R値(E-model)は、音声通信やVoIP(Voice over Internet Protocol)の品質を定量的に評価するための指標です。これは、通信路の遅延やジッター(遅延の変動)、パケット損失などのネットワーク特性が音声品質に与える影響を計測し、総合的な品質を数値化したものです。R値は0から100までの範囲で表され、数値が高いほど音声品質が良好であることを示します。
この評価方式は、インターネットやIPネットワークを利用した音声サービスの設計・運用において広く利用されています。例えば、音声通信の品質向上やネットワークのトラブルシューティング、品質保証のための基準設定などに役立てられます。具体的には、VoIPシステムの導入時やネットワーク改善の効果を測定する際に、R値を用いて現状の通信品質を把握し、必要な対策を講じることが可能です。

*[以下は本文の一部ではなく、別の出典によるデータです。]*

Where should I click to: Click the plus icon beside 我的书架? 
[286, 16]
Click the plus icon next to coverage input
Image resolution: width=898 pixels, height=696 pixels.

R値はITU-TのG.107規格に基づいて算出され、音声通信における品質をリアルタイムで監視できる点が特徴です。評価には遅延、ジッター、パケットロスの各要素が反映され、これらのネットワーク状況の変動に応じてR値も変動します。こうした仕組みにより、通信の品質管理や改善策の効果測定が容易になり、より高品質な音声通信の実現に寄与しています。